■ **Challenge a**: From the article on sea level rise and storm surge costs, list every factor that the text says the study leaves out of its estimate.

■ **Passage given**:
U.S. could see damage of at least $1.1T through 2100 from sea level rise, storm surge


The combination of sea level rise due to global warming as well as storm surges from tropical storms and hurricanes could cost a cumulative total of about $1 trillion by the end of this century, a study has found.

The research, published Dec. 14 in the journal Climatic Change, attempts to combine data on sea level rise with coastal property information and computer model simulations of future tropical cyclones.

The results show that the U.S. is facing what until now has been a hidden financial risk, not unlike the mortgage backed securities that helped blow up the U.S. economy in 2008. Scientists have improved their tracking and projections of sea level rise — but they have not, until now, figured out a way to estimate the combined economic impact of storm surges and sea level rise nationwide.

The results are startling, but they only represent the first word in what is likely to be an evolving field of research into this topic.

The study, produced by researchers from MIT, the University of New Hampshire and the EPA, among other institutions, found that when property-specific projections of sea level rise includes episodic storm surge events, national damage estimates double.

According to the most recent report from the U.N. Intergovernmental Panel on Climate Change (IPCC), the rate of global average sea level rise is accelerating as the oceans expand due to warming, and ice sheets in Greenland and Antarctica melt. The rate of global average sea level rise during the 1993 to 2010 period was 0.13 inches per year, the IPCC said.

Global average sea level is projected to increase by at least one to two feet by the end of the century, perhaps higher, depending on the rate of ice loss. Many climate scientists consider the IPCC’s figures to be a conservative projection that may need to be revised upwards based on new data.

According to the new study, the combined costs from sea level rise and storm surge events, including sea level rise adaptation measures like raising home elevations, abandoning some properties and building new sea walls to defend others, comes to between $930 billion to $1.1 trillion nationally by 2100, which is 84% to 110% higher than the projected costs from sea level rise alone, the study says.

“We think it’s really important to look at storm surge and SLR together,” lead author James E. Neumann, a researcher at Industrial Economics in Cambridge, Massachusetts, told Mashable.

Reductions in the emissions of greenhouse gases, such as carbon dioxide, that are causing global warming would save up to $100 billion by the end of the century by reducing the severity of sea level rise and storm surges, the study found, with most of the savings realized after the year 2050. Most of the sea level rise before that point is already considered to be baked into the climate system due to the long lag time between greenhouse gas emissions and the responses from land-based ice sheets and ocean temperatures.

Reversing sea level rise, Neumann says, “is like turning around a big aircraft carrier, there’s a lot of inertia built up in the system,” Neumann says.

The study’s results, as eye-popping as they may be, likely represent an underestimate of the total economic impacts from sea level rise and storm surge events — because it does not include several key factors. For one, it doesn’t incorporate storm surges from storms that are not tropical storms and hurricanes, such as nor’easters.

Also absent is wave action, which tends to increase the damage from storm surge events.

The study also doesn’t factor in regional variations in sea level rise, with the Mid-Atlantic and Northeast projected to be a regional hotspot for sea level rise due to regional ocean currents and other factors.

Damage to infrastructure, such as coastal roads and airports, and ecosystem damages are not included either.

■ **Raw data**:
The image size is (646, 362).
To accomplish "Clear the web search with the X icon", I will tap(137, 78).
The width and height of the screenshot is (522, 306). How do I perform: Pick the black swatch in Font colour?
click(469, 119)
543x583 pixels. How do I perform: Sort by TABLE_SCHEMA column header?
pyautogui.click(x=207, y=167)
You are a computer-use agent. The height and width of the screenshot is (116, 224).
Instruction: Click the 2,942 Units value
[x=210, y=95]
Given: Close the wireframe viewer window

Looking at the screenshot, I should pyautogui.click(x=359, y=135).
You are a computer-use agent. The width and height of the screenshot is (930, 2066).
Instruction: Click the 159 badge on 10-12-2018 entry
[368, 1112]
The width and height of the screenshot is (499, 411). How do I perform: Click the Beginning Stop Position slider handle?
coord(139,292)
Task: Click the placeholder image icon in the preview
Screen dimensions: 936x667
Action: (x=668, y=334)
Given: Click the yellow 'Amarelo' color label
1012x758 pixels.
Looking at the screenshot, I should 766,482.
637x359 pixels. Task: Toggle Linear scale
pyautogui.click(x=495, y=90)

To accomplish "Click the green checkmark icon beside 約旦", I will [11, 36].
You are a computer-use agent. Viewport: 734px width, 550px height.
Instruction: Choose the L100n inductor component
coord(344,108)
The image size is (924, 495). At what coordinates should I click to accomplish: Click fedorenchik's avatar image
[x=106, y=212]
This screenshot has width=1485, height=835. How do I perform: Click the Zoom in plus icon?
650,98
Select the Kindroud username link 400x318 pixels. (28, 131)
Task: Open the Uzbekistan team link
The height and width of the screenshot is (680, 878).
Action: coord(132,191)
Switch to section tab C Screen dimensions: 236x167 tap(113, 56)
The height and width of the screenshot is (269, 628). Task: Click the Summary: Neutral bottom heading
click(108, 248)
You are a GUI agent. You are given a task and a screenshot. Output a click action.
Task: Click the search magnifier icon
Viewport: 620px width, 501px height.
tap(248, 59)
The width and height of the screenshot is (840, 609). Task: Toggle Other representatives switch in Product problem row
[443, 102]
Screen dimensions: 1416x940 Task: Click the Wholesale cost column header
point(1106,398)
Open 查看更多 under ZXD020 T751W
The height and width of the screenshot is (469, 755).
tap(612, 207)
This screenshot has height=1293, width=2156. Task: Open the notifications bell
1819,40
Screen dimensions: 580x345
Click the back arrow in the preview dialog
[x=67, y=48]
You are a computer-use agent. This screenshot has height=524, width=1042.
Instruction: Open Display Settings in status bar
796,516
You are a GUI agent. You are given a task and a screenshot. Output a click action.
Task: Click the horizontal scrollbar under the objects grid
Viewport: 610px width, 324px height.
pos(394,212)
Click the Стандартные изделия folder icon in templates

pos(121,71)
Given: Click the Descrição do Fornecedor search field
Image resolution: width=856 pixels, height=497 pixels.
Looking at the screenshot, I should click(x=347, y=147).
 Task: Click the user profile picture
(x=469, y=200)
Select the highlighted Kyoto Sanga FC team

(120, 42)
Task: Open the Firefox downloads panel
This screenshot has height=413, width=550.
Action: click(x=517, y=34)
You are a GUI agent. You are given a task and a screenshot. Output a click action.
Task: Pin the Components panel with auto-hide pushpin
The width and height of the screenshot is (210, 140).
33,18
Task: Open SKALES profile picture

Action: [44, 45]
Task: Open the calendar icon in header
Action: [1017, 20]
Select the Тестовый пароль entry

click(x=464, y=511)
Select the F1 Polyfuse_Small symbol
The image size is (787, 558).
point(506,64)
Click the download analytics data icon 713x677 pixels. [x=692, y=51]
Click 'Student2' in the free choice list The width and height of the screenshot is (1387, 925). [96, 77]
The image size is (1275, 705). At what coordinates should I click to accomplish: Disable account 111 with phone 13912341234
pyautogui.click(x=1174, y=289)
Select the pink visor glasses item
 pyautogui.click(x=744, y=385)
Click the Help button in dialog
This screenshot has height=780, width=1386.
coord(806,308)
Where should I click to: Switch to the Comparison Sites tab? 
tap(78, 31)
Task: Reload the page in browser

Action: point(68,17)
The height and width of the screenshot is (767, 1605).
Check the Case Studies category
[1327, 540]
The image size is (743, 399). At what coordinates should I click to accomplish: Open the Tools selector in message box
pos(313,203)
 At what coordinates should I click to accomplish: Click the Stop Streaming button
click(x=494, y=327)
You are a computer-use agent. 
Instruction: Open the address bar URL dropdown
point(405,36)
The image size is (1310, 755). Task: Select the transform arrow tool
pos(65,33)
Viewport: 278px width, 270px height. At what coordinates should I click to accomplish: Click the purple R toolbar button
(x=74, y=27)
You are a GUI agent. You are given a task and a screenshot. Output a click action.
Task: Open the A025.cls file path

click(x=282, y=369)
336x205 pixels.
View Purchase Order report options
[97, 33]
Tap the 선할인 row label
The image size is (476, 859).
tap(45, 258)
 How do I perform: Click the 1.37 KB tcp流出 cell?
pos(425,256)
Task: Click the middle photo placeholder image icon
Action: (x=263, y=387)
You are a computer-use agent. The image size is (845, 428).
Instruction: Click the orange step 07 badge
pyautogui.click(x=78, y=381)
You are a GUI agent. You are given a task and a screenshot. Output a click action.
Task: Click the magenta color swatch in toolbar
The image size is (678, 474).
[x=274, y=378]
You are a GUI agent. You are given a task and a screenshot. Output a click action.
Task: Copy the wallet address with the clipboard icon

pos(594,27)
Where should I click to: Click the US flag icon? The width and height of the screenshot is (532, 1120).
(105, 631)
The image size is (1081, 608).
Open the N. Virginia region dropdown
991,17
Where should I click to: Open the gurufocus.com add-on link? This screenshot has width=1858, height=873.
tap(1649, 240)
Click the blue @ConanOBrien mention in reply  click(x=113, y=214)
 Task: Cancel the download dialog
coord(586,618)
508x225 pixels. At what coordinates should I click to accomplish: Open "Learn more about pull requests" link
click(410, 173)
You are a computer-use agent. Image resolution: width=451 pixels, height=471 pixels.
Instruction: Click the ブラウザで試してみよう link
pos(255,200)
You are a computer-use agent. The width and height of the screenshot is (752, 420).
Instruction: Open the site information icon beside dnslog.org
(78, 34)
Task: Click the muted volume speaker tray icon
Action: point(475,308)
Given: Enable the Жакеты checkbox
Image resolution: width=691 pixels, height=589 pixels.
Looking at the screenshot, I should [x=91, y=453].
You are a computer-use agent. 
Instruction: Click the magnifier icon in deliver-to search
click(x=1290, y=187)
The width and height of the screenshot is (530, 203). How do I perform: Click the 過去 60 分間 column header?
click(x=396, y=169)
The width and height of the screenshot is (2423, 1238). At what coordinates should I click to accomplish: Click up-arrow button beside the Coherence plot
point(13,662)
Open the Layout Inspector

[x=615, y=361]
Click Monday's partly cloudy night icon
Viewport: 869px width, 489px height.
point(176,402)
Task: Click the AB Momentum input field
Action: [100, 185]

■ **Challenge b**: Output the part of the entries that opens with the line containing "Select the Тестовый пароль entry" and closes with the line containing "Click the download" as a Markdown table with the columns Row and Line. Number each row and skip blank lines.

■ **Written answer a**:
- Storm surges from storms that are not tropical storms and hurricanes, such as nor'easters
- Wave action
- Regional variations in sea level rise
- Damage to infrastructure, such as coastal roads and airports
- Ecosystem damages

■ **Written answer b**:
| Row | Line |
|---|---|
| 1 | Select the Тестовый пароль entry |
| 2 | click(x=464, y=511) |
| 3 | Select the F1 Polyfuse_Small symbol |
| 4 | The image size is (787, 558). |
| 5 | point(506,64) |
| 6 | Click the download analytics data icon 713x677 pixels. [x=692, y=51] |